Using wild insects to feed Kenyan poultry and fish

A new study looked at possibilities to attract the Black Soldier Fly to the Bondo area of Western Kenya, and to develop appropriate methods for larvae farming for utilisation as poultry feed and fish feed in smallholder farming systems in Kenya.

Small scale poultry and fish farmers in Africa are suffering from the increasing cost of feed (such as fishmeal), which now accounts for nearly 70 to 80% of the total production costs. This leads to increased prices and shortages of milk, meat and eggs. Finding cheaper feed ingredients such as insect protein from the Black Soldier Fly (BSF) is therefore applauded. In the wild, many kinds of livestock including poultry and fish naturally feed on BSF larvae whose nutritional composition is as good as fishmeal and comparably better than soybean.

Stimulating natural conditions

The BSF has been reported in almost 80% of the world including Africa. In Africa, BSF has only been sighted in Ghana and South Africa where the larval stage is used for compositing organic matter. There is no documented evidence of them being sighted in Kenya. The current study set out to simulate the natural conditions that attract the adult females to oviposit in such areas, establish the insect’s nativity in the Bondo area of western Kenya, and identify suitable organic substrates that can be utilised for its production at a small scale level.
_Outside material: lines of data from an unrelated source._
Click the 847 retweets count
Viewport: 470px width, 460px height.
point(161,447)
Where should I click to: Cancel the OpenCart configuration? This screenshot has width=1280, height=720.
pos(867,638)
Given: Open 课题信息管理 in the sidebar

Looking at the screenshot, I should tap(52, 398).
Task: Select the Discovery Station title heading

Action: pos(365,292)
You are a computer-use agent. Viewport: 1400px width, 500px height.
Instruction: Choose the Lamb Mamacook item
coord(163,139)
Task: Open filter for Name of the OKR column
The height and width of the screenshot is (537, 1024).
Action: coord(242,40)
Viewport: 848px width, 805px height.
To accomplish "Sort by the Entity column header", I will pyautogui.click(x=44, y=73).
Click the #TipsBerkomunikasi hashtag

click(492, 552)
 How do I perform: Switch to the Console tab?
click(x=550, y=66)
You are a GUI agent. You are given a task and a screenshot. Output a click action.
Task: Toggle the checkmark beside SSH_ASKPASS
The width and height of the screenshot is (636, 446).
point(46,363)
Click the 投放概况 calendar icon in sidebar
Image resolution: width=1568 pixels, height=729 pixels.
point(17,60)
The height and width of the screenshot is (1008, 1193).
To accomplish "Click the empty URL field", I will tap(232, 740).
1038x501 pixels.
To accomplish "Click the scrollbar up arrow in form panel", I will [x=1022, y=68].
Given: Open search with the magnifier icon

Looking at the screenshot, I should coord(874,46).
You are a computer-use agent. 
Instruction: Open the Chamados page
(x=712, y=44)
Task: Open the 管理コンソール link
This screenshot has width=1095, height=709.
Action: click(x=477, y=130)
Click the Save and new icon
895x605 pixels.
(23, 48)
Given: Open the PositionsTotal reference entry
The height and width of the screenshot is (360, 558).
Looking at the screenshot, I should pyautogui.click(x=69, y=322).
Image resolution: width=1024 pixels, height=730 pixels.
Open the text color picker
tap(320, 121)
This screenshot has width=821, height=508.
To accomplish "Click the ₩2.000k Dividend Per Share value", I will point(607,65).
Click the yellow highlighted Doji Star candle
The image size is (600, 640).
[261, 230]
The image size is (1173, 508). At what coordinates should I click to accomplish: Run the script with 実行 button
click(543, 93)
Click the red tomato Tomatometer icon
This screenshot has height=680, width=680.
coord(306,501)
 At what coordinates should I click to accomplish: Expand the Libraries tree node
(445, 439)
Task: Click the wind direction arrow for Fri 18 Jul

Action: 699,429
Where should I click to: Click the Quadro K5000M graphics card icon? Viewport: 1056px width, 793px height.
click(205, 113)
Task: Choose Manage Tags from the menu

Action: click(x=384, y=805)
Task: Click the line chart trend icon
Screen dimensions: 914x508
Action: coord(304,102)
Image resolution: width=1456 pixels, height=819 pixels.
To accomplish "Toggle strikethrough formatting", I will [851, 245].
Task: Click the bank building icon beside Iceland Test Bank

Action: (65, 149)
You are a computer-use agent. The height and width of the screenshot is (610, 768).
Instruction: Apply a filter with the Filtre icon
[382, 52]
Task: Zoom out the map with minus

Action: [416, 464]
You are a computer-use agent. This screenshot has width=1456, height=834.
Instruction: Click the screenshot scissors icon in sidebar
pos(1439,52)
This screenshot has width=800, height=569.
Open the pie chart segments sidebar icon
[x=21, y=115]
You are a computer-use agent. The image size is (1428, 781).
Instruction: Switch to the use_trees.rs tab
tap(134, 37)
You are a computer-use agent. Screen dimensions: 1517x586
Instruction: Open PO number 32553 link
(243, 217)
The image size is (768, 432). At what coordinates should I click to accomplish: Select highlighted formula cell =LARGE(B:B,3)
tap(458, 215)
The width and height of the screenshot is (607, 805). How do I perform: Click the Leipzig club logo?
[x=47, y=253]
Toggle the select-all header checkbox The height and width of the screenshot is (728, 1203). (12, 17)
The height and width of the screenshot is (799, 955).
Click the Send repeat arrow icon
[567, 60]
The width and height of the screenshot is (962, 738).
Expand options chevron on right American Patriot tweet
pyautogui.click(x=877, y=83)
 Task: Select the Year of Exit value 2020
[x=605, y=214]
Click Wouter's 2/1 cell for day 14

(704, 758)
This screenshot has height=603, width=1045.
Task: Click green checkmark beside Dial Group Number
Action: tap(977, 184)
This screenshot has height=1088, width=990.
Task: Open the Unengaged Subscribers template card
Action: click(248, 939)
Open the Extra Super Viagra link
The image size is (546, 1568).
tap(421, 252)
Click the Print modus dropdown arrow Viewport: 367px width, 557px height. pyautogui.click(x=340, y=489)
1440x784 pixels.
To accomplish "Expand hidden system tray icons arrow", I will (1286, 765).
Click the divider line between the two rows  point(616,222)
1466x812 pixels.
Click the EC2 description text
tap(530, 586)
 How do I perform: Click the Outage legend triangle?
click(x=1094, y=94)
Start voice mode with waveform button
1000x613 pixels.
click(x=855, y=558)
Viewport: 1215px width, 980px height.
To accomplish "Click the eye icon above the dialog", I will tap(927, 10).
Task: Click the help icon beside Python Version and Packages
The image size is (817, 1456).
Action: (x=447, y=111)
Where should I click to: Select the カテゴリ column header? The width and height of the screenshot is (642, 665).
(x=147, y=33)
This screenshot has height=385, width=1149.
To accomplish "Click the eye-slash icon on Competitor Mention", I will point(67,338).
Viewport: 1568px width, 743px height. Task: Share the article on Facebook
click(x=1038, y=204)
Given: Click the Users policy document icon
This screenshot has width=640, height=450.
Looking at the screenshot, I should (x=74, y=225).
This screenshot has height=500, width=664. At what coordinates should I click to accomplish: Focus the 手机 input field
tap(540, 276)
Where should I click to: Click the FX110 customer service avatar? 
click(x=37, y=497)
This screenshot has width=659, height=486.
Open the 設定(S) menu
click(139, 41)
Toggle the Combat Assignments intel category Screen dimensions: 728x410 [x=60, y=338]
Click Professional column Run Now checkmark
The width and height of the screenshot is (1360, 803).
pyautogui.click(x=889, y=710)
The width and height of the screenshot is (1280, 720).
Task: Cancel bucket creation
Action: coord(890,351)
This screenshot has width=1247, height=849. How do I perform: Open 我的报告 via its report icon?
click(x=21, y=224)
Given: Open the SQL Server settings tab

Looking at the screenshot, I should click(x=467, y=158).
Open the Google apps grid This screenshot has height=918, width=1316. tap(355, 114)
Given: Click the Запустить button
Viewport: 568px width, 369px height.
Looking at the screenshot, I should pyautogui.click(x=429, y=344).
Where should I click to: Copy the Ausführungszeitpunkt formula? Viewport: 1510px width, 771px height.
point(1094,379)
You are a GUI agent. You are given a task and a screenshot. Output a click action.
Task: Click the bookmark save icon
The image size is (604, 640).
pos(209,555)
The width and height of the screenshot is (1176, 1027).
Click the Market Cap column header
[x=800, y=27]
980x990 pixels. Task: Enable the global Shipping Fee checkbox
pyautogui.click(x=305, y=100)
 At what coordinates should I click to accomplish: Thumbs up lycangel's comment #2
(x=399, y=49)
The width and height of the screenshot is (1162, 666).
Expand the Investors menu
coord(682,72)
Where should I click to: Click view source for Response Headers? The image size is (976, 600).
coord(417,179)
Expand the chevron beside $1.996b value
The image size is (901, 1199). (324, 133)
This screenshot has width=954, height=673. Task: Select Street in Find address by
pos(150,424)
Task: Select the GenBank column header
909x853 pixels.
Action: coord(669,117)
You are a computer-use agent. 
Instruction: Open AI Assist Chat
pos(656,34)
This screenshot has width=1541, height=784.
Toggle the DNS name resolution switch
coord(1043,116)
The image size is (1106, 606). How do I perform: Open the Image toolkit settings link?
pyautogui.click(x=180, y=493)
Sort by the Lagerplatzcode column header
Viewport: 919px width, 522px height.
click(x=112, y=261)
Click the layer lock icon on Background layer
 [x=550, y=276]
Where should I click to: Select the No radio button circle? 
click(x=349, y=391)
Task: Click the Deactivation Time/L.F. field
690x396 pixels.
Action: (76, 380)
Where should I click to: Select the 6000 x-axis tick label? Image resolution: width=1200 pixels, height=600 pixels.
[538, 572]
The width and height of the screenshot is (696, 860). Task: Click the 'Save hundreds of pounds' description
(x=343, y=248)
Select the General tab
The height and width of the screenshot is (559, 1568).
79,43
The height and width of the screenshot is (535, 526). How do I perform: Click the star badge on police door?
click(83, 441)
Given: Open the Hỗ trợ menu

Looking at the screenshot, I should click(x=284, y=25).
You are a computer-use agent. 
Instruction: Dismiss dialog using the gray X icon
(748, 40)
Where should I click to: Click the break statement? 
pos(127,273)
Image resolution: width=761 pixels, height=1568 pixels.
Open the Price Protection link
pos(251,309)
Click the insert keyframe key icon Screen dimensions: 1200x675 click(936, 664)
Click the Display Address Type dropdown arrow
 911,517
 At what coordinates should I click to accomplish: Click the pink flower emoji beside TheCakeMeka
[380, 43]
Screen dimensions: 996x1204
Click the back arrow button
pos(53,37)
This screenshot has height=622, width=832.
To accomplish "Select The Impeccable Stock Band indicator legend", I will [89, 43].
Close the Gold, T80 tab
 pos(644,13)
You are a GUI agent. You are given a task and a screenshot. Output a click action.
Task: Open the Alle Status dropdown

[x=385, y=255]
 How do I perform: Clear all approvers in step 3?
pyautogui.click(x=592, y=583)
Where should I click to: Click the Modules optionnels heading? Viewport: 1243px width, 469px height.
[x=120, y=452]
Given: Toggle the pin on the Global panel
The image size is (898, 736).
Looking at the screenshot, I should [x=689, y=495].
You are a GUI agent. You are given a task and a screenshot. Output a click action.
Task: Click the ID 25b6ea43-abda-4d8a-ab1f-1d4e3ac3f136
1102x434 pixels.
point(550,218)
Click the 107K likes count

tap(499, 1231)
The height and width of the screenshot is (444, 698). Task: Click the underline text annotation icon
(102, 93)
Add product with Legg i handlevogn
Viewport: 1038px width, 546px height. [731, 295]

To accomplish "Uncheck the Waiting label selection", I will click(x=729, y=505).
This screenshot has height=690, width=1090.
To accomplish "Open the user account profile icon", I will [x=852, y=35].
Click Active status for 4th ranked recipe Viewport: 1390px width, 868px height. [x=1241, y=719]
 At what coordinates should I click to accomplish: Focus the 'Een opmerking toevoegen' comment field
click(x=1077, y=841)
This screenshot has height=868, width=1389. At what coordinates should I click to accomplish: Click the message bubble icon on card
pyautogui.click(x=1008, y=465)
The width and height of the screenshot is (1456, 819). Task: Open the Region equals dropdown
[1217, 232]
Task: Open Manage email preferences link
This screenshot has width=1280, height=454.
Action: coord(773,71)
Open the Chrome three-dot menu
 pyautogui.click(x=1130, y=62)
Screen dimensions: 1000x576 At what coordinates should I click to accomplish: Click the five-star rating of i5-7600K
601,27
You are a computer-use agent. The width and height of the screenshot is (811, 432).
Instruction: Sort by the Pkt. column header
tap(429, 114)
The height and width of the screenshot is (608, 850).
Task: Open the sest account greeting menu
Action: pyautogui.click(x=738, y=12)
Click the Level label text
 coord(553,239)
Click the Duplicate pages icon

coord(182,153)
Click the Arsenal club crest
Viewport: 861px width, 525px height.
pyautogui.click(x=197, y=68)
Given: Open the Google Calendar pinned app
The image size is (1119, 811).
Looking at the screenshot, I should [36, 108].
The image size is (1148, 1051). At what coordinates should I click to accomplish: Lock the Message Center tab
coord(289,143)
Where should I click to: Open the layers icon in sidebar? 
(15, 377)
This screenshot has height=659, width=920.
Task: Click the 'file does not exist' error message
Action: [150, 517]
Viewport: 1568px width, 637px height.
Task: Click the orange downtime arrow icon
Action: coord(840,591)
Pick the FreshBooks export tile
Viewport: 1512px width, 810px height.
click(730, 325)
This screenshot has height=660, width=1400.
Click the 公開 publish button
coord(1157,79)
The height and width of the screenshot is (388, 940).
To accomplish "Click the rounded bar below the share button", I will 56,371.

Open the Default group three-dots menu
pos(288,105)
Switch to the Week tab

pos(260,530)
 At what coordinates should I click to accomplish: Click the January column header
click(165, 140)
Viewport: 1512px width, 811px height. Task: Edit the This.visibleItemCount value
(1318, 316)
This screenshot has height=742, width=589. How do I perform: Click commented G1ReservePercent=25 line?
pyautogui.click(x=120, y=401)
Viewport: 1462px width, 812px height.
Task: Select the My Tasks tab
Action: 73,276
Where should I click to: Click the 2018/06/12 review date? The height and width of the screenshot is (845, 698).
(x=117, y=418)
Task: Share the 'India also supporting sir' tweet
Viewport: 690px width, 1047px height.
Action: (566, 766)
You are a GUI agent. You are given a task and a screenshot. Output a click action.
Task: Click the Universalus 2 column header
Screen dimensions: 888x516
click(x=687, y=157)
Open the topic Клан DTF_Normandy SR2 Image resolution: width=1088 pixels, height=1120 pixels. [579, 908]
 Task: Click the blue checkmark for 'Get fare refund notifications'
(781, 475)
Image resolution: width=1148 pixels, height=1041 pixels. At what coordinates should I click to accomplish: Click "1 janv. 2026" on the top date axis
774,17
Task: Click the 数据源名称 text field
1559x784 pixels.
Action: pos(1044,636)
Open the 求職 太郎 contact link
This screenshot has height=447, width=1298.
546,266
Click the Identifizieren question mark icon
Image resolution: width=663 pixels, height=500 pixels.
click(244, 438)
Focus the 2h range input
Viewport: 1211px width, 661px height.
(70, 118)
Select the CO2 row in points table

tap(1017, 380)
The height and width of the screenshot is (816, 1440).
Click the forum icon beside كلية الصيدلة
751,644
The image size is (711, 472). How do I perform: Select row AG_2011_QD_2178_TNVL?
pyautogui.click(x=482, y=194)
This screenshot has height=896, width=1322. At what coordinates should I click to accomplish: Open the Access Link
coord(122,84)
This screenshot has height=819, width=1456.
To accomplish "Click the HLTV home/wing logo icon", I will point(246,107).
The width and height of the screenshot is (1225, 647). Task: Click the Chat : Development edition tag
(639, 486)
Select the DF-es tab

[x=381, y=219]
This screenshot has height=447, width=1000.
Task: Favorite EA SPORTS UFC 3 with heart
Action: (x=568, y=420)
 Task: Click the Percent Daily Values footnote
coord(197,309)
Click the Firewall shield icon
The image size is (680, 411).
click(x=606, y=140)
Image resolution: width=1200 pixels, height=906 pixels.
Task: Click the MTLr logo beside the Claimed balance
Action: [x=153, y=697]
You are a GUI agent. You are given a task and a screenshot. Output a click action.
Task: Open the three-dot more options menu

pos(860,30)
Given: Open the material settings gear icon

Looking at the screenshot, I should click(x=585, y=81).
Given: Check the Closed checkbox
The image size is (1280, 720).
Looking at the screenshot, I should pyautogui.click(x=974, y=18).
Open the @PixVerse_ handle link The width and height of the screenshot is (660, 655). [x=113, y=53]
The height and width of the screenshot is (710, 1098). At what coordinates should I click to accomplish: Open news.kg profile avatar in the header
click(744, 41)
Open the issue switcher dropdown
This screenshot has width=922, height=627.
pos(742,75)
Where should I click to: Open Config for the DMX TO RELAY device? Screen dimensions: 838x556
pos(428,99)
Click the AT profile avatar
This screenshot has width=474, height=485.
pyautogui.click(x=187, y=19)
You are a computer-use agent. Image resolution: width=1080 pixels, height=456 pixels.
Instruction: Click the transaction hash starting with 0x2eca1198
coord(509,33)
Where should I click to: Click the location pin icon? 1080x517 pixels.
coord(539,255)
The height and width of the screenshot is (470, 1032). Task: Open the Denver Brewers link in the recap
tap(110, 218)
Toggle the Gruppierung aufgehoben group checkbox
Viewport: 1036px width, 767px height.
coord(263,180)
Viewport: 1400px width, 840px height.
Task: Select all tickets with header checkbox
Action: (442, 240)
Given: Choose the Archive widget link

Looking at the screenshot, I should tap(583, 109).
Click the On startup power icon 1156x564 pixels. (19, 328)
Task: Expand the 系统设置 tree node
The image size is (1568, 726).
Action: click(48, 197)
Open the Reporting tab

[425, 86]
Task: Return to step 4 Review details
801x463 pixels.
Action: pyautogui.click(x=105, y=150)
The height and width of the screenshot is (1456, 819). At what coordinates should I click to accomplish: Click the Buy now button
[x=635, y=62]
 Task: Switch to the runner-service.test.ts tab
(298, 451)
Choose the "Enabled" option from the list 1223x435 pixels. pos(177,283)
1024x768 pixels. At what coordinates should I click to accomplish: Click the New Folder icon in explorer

The study consequently reports on a simple method for farming BSF larvae on various organic waste substrates as an alternative source of protein, which can be adopted by smallholder farming systems.

4 different type of attractant substrates were used in the study:

  1. Mashed maize grains
  2. Silver cyprinid (Rastrineobola argentea, local name ‘omena’)
  3. Vegetables and fruit wastes from the market (kales, Solanum nigrum, cabbage leaves, rotten water melons, rotten oranges and rotten bananas and their peelings)
  4. Animal manure (mixture of chicken and cow manure)

BSF attracted to vegetable waste and maize

On day 2 to day 4, different insect types were observed frequenting the different attractant wastes. These included the common housefly, green bottle fly, blowflies and sandflies among others. However, no BSF was observed during this period. The first BSF was observed on day 5 on the plastic pipes of the feeding structure with vegetable wastes and the mashed maize grain that had started producing putrescent.

Nutritional value compared to soy and fishmeal

To ascertain the potential of wild BSF larvae as a protein source in poultry and fish feeds, proximate, mineral and vitamin composition were analysed and compared with reported values for fishmeal and soybean reported in literature.

Developing a cheap open system

To facilitate production of BSF larvae from various household wastes, an open system consisting of larvae feeding structure was used. Such a system is not only cheap to construct, but is also not labour intensive as mature larvae (prepupa) voluntarily migrate out of the rotting feedstock into a nearby provided container, if the feeding structure is designed correctly. Only occasional removal of the rotten compost and replenishment of the feeding substrate is necessary. In addition, most of the substrates used are either by-products or waste products of the agricultural industry, and are locally available. This ensures the sustainability of production system.


BSF has been spotted in the Bondo area in Kenya, and its female adults can be attracted to oviposit on locally available organic substrate waste in amounts that can support small-scale fish and or poultry farming. The total yield of the harvested BSF highly dependent on the substrate used as both an attractant and feedstock. The method used in this study is not labour intensive and therefore adoptable by local farmers keen on supplementing the protein needs of their livestock. We therefore recommend this open system of farming BSF larvae for adoption by smallholder farmers under the local existing environmental conditions.

The results of this study have been published in the latest edition of the Journal of Insects as Food and Feed.